In the given ∆ABC, the angle (RBSESolutions.com) bisectors of ∠B and ∠C meet at O. If ∠A = 70°, then find ∠BOC.
Solution.
As we know that
∠BOC = 90° + \(\frac { 1 }{ 2 }\) ∠A
= 90° + \(\frac { 1 }{ 2 }\) x 70°
= 90° + 35°
= 125°
Question 2.
Can a triangle have two right angles?
Solution.
No, if a triangle have two right angles, then sum (RBSESolutions.com) of two angles will be 180° which is not possible.
Question 3.
In the given figure, ∠ACD = 110°, ∠BAC = 45°, then find ∠ABC.
Solution.
∠A + ∠B = ∠ACD
Reason: ext. angle is equal to sum of opposite interior angles
∠B = 110° – 45° = 65°.
Question 4.
Determine the number of sides the polygon (RBSESolutions.com) for which the ratio of the sum of the interior angles to the sum of the exterior angle is 5 : 1.
Solution.
Suppose number of sides be n, then
\(\frac { sum of interior angles }{ sum of exterior angles }\) = \(\frac { 5 }{ 1 }\)
Question 5.
Evaluate x from the figure.
Solution.
\(\frac { 3x }{ 2 }\) + x = 180° (Linear pair axiom)
⇒ 5x = 360°
⇒ x = 72°
Question 6.
If a polygon has 10 sides. Find the (RBSESolutions.com) number of diagonals.
Solution.
No. of diagonals = \(\frac { 10(10-1) }{ 2 }\) – 10 = 45 – 10 = 35
Question 7.
State whether the following statement is true or false, give reason. The angles of a certain quadrilateral are 50°, 60°, 112°, 130°.
Solution.
Sum of the four angles of a quadrilateral is 50° + 60° + 112° + 130° = 352°
But sum of all the four angles of a quadrilateral is always 360°.

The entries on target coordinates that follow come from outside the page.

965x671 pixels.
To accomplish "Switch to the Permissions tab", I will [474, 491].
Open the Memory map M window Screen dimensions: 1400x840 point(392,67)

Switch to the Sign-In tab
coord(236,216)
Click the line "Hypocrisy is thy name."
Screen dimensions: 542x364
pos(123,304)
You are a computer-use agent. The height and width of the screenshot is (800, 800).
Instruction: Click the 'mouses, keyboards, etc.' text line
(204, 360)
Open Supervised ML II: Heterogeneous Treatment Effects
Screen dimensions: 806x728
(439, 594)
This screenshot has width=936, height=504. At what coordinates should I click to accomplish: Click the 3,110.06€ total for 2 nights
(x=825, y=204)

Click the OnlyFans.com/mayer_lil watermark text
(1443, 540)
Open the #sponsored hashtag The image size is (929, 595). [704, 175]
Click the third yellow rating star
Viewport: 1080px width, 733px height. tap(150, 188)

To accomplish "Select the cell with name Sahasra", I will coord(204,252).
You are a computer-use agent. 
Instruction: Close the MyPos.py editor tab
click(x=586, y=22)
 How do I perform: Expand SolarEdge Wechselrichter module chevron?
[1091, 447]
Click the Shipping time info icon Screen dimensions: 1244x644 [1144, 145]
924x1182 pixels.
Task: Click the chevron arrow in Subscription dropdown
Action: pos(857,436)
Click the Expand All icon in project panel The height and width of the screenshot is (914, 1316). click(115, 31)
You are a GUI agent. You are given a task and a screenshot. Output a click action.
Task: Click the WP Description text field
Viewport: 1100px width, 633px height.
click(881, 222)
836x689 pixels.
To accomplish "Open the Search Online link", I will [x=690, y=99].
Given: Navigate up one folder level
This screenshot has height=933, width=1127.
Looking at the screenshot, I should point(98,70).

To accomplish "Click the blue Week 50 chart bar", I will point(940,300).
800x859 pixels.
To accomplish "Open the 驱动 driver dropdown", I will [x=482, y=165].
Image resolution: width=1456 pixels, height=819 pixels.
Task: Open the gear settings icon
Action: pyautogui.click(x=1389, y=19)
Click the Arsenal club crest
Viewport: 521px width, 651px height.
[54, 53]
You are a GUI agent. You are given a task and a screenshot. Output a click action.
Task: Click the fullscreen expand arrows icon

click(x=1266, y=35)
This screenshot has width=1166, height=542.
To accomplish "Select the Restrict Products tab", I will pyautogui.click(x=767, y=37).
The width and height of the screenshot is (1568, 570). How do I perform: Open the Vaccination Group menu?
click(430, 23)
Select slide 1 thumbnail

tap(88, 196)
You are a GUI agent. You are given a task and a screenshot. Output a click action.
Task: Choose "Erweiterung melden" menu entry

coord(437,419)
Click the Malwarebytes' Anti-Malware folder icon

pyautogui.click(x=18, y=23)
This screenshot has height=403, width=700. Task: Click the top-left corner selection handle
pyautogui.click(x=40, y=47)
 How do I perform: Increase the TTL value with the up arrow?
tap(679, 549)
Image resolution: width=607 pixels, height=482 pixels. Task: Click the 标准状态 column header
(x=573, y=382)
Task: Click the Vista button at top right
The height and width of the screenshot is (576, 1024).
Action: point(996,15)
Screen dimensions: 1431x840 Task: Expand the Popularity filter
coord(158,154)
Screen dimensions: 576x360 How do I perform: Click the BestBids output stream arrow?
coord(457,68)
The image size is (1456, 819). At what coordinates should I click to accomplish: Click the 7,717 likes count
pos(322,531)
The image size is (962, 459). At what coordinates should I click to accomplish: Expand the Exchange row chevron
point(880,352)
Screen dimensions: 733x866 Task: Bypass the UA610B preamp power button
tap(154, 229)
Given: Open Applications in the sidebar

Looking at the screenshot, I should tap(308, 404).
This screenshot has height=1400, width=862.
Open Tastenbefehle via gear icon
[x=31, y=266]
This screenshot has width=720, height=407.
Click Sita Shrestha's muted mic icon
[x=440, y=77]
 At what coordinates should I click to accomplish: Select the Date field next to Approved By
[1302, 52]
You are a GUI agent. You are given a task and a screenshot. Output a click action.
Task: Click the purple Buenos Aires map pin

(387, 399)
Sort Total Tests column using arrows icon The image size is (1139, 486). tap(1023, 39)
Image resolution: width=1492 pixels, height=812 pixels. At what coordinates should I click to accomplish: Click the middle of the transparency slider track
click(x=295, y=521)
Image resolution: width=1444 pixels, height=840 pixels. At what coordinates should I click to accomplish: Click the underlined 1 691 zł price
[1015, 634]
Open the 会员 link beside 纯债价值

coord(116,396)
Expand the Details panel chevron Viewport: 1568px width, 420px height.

Hence given statement is false.
Question 8.
In any regular polygon interior angle is double (RBSESolutions.com) of exterior angle. Find the sides of the polygon.
Solution.
Suppose exterior angle be x Interior angle = 2x
⇒ x + 2x = 180°
⇒ 3x = 180°
⇒ x = 60°
sides = \(\frac { 360 }{ 60 }\) = 6
Question 9.
In one angle of a triangle is obtuse, what can you say about the remaining two angles.
Solution.
The other two angles must be acute.
Question 10.
In a triangle ABC, if ∠A = 58°, ∠B = 67°, then find ∠C.
Solution.
∠C = 180° – (58° + 67°) = 180° – 125° = 55°
Short Answer Type Questions
Question 1.
An exterior angle of a triangle is 110° and one (RBSESolutions.com) of the interior opposite angle is 30°. Find the other two angles of the triangle.
Solution.
In ∆ABC,
∠ACD = ∠ABC + ∠BAC
110° = 30° + ∠BAC
∠BAC = 80°
Now, ∠ACB = 180° – 110° = 70°
Question 2.
Two angles of a triangle are equal and (RBSESolutions.com) the third angle is greater than each of the equal angles by 21°. Find the measure of the angles.
Solution.
Let equal angles be x each and third angle = x + 21°
Then according to question, we have
x + x + (x + 21°) = 180° (angle sum property)
⇒ 3x + 21° = 180°
⇒ 3x = 159°
⇒ x = 53°
Measures of each angles are 53°, 53° and 74°.
Question 3.
Find the number of sides of (RBSESolutions.com) a polygon which has 14 diagonals.
Solution.
Number of diagonals of a polygon of n sides = \(\frac { n(n-1) }{ 2 }\) – n
⇒ 14 = \(\frac { n(n-1) }{ 2 }\) – n
⇒ 28 = n2 – n – 2n
⇒ n2 – 3n – 28 = 0
⇒ n2 – 7n + 4n – 28 = 0
⇒ n(n – 7) + 4(n – 7) = 0
⇒ (n – 7) (n + 4) = 0
⇒ n = 7
Question 4.
The sum of the base angles of a triangle is 130° and their difference is 40°. Find the measures of all its angles.
Solution.
Suppose base angles are B and C
According to problem
∠B + ∠C = 130° (given)
∠B – ∠C = 40° (given)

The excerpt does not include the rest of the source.